Antalya krizinin perde arkası
- Emir Kusturica’nın Antalya’ya gelişini -nedense son dakikada- bir krize dönüştüren yönetmen Semih Kaplanoğlu’nun motivasyonuna bakmak gerek: Ödül alamayacağını anlayınca Festival’den çekildi, çekilirken de bahanesi Emir Kusturica oldu. Bilindiği gibi Kaplanoğlu’nun ’Bal’ filmi Adana Altın Koza Film Festivali’nde büyük ödülü kazanmıştı. Altın Portakal’da da yönetmelik gereği ulusal bir başka yarışmada yarışan bir filmin Antalya’da yarışma hakkı bulunamıyor.
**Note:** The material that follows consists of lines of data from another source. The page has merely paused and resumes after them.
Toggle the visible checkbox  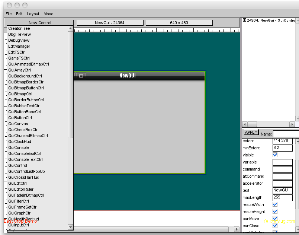tap(275, 155)
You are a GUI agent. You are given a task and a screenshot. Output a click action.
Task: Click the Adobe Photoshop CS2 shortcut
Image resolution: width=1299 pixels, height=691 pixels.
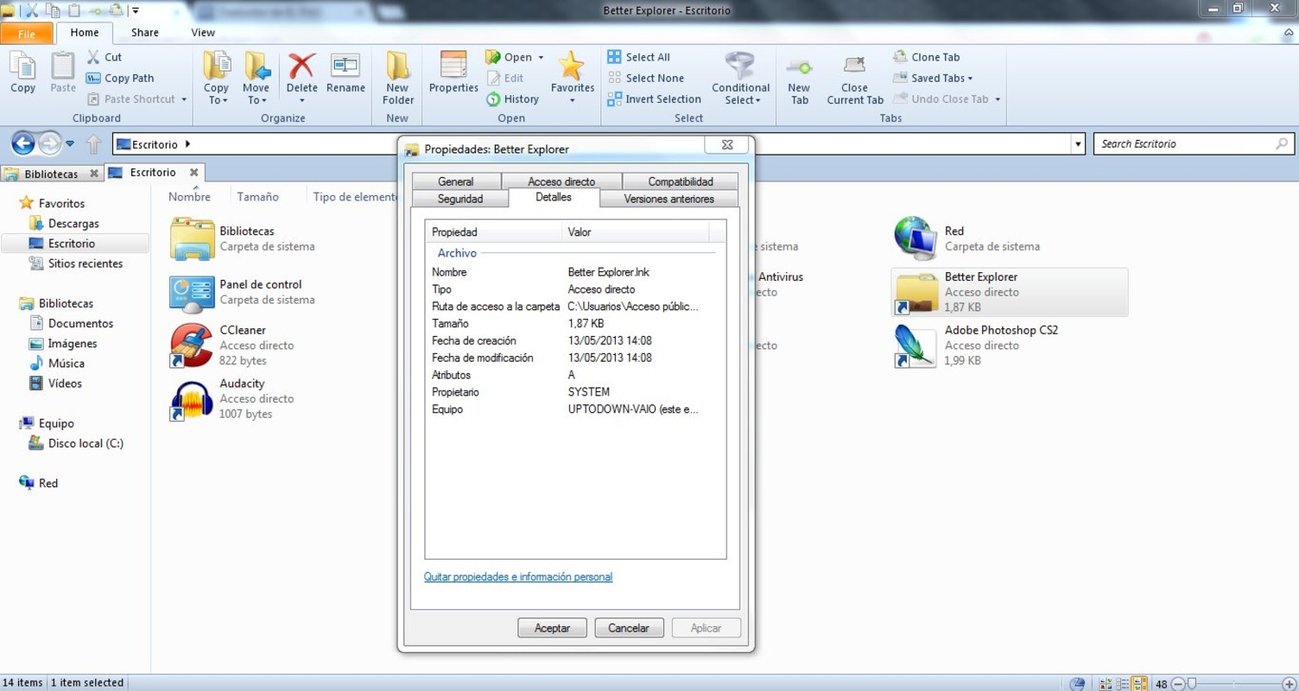click(x=916, y=346)
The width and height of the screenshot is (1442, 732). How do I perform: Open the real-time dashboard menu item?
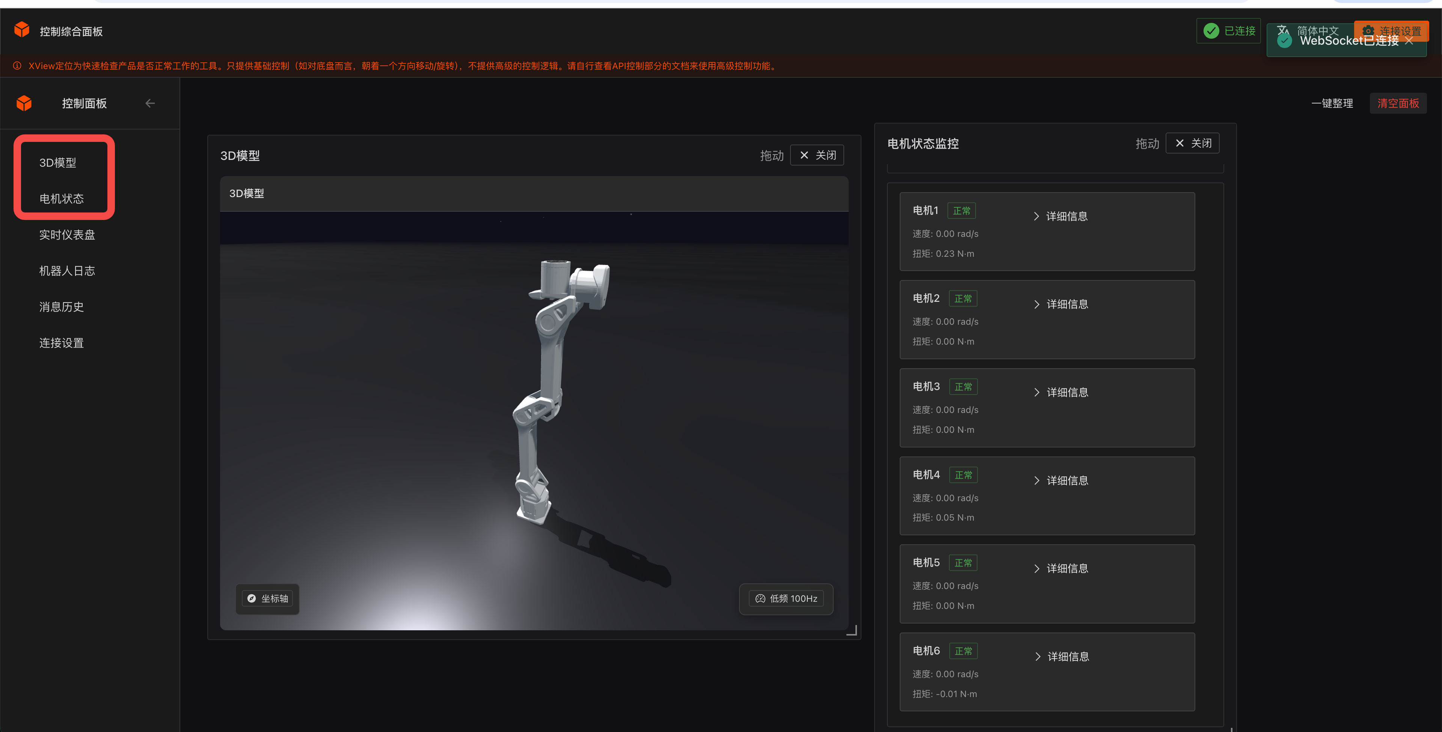[67, 235]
Dahası, bugün Kusturica’yla aynı festivalde filminin yarışma dışı dahi gösterilmesini kabul etmeyen Kaplanoğlu 2007’de benzer bir durumda sessiz kalmıştı: İkisinin de filmleri Cannes Film Festivali’nde gösterilmişti o sene hiç itiraz etmemişti.
- Altın Portakal’da çıkan krizi bir ’CHP düşmanlığından’ bağımsız yorumlamak ne yazık ki mümkün değil. Bilindiği gibi Antalya Belediyesi’nin CHP’ye geçmesi hem hükümette hem de hükümet güdümündeki medyada ciddi bir hüsran yaratmıştı. Altın Portakal adeta ’rövanş’ fırsatı olarak seçildi ve sırf Antalya Belediyesi’ni cezalandırmak için Kusturica kurban edildi. Yerel seçimlerden beri medya her fırsatta Antalya Belediyesi’ne düşmanlık yapmak, küçük düşürmek için zaten fırsat kolluyor. Bu yüzden de Bursa’ya Kusturica’nın gelişine ses çıkarılmazken, söz konusu Antalya olduğu için ciddi bir kriz yaratılıyor.
- Kültür Bakanı Ertuğrul Günay’ın Kusturica’ya yönelik açıklamaları gerçek bir skandaldır. Belli ki onun sineması hakkında pek fikir sahibi değil. Koskoca Kültür Bakanı sinemasını, ideolojisini ve duruşunu yeteri kadar bilmediği, hakkında yeteri kadar bilgilendirilmediği bir sanatçı hakkında böylesi yüzeysel sözler söyler, anlamak hakikaten mümkün değil.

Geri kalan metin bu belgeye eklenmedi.